Three years ago, Sharon F., who lives in a small town in upstate New York, was married to an attorney and working as a nursing assistant. Today, she is separated from her husband, homeless, buried in debt and faces misdemeanor charges for shoplifting. Not coincidentally, it was three years ago that Sharon’s doctor wrote a prescription for Abilify to treat her depression. She had informed her doctor that her current medication, Zoloft, was no longer working. She began taking both medications simultaneously.
It wasn’t long before the gambling started. Recently, Sharon has been arrested several times for petty larceny. She’s not the only one who has been affected by Abilify. When she failed to pay her rent for several months, her landlord, an antique dealer who relied on that income, was forced to rent out his own home and move in with his parents. Despite his efforts to work out an opportunity with Sharon to catch up, he is unlikely to recover all of the money he is owed.
Sharon’s story is similar to many others who found themselves suffering from impulse control issues once they started taking Abilify. A paper published in the April 2011 issue of the British Journal of Psychiatry reported three cases of patients whose propensity to gamble intensified after taking Abilify. One of those patients had been a compulsive gambler for well over a decade. Shorty after his psychiatrist prescribed Abilify, the patient reported being obsessed with gambling.
According to the article, “his gambling activity became both impulsive and involved extensive planning in obtaining funds to gamble, including the use of crime.” Another patient said that gambling had become his entire reason for living. Whereas he had been spending about half his income on gambling before taking Abilify, he was spending virtually all of it while on the medication. The third patient who had never gambled before began experiencing “strong urges to gamble,” along with a “euphoric feeling when thinking about gambling.”
This is exactly how Abilify works. By overstimulating dopamine receptors in the brain, senses of pleasure are greatly intensified. This was the finding of a study published in the journal Addictive Behaviors over three years ago. Researchers had found that dopamine replacement therapy was a major risk factor in development compulsive behaviors and an inability to control addictions. These behaviors also include compulsive shopping and hypersexual behavior.

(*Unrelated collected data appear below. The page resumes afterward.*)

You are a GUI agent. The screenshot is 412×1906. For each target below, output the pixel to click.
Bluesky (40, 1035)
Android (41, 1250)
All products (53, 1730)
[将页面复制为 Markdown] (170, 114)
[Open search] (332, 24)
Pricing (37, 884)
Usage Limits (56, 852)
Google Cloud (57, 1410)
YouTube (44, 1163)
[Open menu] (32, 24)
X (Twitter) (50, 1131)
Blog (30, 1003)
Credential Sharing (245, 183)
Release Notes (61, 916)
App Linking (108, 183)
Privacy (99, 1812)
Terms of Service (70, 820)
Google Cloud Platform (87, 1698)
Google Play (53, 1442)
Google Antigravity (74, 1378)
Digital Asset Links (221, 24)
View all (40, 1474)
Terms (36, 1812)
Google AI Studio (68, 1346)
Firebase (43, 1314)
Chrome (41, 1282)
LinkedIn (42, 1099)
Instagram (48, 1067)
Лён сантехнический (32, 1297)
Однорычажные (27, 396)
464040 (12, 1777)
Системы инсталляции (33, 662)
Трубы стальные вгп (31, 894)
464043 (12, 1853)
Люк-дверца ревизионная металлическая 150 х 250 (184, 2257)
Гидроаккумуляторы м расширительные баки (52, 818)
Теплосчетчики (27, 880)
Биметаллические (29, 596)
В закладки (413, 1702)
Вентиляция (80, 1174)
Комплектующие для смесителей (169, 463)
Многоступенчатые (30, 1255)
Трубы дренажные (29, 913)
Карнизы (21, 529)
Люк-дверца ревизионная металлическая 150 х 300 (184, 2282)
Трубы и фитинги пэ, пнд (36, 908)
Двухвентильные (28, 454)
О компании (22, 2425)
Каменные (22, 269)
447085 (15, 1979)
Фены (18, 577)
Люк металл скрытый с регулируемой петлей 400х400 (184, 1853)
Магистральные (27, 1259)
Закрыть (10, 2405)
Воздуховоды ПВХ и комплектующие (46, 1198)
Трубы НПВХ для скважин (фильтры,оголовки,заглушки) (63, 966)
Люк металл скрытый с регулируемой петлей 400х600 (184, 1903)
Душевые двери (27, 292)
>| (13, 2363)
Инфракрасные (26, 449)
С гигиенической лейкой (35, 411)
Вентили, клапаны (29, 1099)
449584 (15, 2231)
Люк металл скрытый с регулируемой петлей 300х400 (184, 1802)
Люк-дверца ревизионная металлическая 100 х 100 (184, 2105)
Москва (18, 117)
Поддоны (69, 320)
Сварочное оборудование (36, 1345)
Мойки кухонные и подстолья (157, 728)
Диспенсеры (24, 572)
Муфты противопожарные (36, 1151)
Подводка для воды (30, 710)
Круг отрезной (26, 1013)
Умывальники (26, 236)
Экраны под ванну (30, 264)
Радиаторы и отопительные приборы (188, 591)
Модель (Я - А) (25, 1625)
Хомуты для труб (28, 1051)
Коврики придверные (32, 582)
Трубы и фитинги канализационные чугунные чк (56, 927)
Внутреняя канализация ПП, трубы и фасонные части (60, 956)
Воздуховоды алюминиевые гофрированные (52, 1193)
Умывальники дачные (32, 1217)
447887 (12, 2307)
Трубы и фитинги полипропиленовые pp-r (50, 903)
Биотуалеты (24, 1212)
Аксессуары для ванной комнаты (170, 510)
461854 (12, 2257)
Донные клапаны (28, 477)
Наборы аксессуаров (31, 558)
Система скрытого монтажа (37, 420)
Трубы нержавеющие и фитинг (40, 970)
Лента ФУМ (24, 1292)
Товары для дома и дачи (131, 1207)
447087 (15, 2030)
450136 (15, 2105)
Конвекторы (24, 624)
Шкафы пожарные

Within two years of being on Abilify, the third patient had racked up debts of £25,000 (approximately $38,000 USD at the time) from gambling at Internet casinos. In all of the aforementioned cases, the gambling behaviors were either greatly reduced or disappeared altogether once Abilify was discontinued.
Although compulsive gambling has been listed as a possible side effect on labels of Abilify and its generic versions, it is weak and fails to describe just how serious the problem can be. Neither has it adequately warned of other behaviors that may result from taking the medication.
Although new warnings were added this past May, it’s too little too late for people like Sharon. The question now is – if Otsuka America and Bristol-Myers Squibb were aware of these behavioral issues, why weren’t stronger warnings issued?